### Exercise objective
Give the entries as a numbered list, leaving out blank lines, starting with the line that contains "pixels, height=522 pixels." and going on through the line that contains "Looking at the image, I should click on (936, 790).".
---------- Material to process
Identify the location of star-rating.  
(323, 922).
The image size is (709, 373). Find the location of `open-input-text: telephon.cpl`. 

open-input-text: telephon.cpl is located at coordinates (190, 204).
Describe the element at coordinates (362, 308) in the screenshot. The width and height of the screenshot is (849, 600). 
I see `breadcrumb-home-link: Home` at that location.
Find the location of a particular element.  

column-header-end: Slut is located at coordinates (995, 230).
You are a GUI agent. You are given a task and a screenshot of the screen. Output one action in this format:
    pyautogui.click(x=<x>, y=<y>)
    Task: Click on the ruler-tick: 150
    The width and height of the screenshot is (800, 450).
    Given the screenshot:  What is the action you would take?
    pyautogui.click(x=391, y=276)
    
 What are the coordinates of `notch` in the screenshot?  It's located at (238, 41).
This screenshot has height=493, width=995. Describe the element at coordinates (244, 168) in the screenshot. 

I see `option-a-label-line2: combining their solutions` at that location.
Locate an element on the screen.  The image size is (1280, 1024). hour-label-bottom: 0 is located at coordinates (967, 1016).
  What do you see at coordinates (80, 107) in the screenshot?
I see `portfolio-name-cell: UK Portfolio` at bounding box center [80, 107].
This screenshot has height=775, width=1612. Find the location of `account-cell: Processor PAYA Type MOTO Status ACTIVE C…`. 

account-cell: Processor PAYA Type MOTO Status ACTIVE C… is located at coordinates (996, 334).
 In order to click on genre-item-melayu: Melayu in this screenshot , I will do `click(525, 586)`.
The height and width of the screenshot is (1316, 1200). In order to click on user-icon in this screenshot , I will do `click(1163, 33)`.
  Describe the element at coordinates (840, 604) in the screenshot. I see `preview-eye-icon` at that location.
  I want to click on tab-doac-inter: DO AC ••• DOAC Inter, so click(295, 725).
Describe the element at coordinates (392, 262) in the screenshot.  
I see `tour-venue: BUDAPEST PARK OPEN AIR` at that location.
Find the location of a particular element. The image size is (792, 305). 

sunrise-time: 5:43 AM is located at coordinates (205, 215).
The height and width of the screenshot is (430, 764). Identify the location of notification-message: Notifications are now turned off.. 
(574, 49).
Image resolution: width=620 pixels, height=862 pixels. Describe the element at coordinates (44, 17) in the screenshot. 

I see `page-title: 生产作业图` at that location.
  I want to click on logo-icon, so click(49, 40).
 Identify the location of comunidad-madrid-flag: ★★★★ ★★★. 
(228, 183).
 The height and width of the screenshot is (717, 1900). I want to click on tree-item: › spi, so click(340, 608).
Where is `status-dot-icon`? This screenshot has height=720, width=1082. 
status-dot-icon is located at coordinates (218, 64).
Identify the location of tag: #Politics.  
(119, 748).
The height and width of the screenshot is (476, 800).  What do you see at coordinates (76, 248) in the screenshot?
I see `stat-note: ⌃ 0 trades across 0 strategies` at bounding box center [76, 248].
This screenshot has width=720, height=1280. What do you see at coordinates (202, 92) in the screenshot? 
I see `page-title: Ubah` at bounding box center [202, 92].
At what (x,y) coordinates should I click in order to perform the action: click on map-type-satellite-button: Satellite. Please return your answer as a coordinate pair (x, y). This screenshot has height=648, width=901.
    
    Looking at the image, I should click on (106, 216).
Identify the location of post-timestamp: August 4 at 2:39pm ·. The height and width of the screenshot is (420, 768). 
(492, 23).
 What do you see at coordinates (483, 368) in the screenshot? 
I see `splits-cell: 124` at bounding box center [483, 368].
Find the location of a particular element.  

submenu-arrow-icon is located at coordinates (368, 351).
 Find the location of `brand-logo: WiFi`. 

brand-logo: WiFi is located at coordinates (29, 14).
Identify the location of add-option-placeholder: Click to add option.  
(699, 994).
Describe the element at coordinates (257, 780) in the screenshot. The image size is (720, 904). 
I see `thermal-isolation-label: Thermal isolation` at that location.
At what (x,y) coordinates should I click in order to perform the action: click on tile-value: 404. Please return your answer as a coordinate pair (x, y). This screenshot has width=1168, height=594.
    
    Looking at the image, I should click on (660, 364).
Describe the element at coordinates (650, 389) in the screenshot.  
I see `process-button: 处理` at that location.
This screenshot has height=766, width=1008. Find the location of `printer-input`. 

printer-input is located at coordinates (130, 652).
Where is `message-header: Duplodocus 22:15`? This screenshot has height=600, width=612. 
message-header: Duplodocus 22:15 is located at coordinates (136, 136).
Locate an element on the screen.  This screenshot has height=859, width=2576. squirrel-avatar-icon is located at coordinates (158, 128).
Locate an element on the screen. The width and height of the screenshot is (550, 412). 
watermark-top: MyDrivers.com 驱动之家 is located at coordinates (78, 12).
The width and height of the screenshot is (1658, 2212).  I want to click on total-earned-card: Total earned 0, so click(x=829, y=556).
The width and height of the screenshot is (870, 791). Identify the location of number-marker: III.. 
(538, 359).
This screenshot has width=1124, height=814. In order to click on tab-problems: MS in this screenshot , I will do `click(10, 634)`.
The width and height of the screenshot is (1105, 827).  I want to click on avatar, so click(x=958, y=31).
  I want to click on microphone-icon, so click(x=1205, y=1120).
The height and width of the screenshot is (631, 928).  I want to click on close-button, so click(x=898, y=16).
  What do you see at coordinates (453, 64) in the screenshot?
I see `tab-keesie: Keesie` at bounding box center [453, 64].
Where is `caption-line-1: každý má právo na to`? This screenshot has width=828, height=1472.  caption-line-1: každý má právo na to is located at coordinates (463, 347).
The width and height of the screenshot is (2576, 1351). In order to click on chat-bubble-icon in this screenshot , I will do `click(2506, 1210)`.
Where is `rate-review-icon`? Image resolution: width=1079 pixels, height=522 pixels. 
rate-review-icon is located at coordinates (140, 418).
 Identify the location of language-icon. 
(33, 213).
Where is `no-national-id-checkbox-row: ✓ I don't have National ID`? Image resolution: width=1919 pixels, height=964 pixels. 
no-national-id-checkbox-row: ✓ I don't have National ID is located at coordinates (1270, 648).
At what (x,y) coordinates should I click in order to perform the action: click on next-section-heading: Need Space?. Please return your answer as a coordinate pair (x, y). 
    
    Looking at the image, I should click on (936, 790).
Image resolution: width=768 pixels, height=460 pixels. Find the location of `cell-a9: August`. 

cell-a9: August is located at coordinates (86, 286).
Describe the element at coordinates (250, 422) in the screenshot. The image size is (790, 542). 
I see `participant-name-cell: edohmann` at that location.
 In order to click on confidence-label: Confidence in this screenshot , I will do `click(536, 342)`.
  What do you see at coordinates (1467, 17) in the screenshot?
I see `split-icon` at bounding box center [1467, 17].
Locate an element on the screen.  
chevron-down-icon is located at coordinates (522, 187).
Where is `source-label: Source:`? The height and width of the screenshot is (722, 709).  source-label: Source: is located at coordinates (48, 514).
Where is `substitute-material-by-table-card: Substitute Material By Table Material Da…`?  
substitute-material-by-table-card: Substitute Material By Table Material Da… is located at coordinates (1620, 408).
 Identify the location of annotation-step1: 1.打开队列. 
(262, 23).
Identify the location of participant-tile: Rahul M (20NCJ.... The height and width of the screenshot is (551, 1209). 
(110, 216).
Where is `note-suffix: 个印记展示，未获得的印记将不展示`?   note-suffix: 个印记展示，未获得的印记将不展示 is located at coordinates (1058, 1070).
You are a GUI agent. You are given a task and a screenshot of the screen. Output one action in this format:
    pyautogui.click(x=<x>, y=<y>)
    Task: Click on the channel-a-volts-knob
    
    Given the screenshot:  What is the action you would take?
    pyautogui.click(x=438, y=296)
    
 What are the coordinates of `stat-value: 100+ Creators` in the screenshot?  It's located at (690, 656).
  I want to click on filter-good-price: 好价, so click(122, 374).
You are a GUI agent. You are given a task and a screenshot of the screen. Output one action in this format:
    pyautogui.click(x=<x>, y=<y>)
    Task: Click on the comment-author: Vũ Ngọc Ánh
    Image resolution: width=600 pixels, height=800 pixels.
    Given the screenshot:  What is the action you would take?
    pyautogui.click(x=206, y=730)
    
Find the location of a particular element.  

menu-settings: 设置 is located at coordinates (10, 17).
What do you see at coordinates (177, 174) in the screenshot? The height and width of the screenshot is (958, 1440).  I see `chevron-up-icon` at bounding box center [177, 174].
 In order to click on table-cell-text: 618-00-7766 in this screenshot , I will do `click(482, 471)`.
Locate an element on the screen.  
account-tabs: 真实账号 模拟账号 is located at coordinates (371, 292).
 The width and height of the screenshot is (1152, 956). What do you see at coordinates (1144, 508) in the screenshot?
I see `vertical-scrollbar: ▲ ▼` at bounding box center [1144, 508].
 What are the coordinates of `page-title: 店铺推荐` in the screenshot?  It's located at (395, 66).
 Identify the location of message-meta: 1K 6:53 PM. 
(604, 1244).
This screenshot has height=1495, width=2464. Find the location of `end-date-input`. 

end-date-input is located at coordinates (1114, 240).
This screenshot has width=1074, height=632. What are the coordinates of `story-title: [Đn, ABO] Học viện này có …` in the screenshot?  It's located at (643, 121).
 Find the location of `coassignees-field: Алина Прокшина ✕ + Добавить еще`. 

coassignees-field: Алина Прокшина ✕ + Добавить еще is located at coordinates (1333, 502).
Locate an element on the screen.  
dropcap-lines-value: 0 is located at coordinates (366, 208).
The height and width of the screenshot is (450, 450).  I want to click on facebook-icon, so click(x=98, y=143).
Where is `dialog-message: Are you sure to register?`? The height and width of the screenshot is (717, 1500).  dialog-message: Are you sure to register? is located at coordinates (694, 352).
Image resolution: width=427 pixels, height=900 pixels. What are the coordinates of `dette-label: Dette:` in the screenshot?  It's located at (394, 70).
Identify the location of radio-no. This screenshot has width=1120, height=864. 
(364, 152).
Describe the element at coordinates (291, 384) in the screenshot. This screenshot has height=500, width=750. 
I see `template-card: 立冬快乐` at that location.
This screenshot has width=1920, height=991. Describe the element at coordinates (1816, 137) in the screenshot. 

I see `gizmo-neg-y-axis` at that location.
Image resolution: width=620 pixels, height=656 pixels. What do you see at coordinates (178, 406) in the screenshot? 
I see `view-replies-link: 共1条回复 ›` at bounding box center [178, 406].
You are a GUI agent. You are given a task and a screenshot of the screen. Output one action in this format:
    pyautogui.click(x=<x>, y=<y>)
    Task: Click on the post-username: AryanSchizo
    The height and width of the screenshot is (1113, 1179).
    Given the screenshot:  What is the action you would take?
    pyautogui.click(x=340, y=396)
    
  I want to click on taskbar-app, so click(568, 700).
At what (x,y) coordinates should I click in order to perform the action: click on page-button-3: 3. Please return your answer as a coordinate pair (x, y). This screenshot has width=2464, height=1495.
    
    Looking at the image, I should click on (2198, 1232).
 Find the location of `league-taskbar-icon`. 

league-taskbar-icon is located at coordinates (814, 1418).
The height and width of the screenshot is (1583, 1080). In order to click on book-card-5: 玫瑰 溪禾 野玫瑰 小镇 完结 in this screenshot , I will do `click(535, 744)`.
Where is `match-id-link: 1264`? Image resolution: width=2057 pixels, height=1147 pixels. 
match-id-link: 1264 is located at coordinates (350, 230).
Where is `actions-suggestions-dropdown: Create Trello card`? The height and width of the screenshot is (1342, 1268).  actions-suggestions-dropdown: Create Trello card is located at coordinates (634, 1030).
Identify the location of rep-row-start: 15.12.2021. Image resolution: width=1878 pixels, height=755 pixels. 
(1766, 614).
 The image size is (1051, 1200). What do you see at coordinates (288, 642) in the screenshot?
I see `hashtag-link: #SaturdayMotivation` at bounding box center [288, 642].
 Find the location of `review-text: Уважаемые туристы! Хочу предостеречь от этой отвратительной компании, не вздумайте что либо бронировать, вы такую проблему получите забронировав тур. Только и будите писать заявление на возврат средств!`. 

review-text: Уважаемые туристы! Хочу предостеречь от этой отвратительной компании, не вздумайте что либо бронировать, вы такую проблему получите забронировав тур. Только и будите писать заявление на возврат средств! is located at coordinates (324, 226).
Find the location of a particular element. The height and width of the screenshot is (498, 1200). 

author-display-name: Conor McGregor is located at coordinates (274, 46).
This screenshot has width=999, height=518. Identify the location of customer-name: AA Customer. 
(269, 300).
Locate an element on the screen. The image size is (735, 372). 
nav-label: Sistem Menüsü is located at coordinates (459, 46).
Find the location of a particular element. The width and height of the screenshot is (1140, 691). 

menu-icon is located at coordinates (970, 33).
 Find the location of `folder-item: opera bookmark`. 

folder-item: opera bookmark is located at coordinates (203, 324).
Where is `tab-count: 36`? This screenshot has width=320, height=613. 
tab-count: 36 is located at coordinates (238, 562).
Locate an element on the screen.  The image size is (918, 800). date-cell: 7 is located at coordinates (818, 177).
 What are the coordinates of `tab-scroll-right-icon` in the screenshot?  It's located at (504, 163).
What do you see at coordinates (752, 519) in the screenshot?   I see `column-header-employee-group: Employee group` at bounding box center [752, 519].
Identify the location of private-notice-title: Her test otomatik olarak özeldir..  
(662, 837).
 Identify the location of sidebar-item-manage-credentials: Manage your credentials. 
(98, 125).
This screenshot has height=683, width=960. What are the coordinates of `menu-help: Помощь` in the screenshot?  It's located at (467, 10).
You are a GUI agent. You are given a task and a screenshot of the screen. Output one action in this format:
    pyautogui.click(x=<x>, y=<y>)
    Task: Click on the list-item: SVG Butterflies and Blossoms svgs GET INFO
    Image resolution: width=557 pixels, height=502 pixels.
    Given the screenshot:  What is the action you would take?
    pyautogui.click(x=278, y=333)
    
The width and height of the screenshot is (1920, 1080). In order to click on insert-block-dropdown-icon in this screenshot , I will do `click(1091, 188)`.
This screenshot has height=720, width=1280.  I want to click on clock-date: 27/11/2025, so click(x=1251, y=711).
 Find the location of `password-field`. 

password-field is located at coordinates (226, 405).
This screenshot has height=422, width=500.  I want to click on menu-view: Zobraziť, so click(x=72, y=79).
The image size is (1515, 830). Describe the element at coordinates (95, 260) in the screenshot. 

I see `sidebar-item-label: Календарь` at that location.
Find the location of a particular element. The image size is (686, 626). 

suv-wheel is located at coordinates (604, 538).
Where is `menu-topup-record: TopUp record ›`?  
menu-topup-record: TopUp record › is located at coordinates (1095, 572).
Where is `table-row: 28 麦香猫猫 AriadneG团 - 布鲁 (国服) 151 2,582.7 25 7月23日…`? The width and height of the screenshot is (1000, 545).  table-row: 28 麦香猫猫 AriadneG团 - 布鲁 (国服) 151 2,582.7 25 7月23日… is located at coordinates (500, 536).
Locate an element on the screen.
--------------------
### Answer space
1. Where is `rate-review-icon`? Image resolution: width=1079 pixels, height=522 pixels. 
2. rate-review-icon is located at coordinates (140, 418).
3.  Identify the location of language-icon. 
4. (33, 213).
5. Where is `no-national-id-checkbox-row: ✓ I don't have National ID`? Image resolution: width=1919 pixels, height=964 pixels. 
6. no-national-id-checkbox-row: ✓ I don't have National ID is located at coordinates (1270, 648).
7. At what (x,y) coordinates should I click in order to perform the action: click on next-section-heading: Need Space?. Please return your answer as a coordinate pair (x, y). 
8.     Looking at the image, I should click on (936, 790).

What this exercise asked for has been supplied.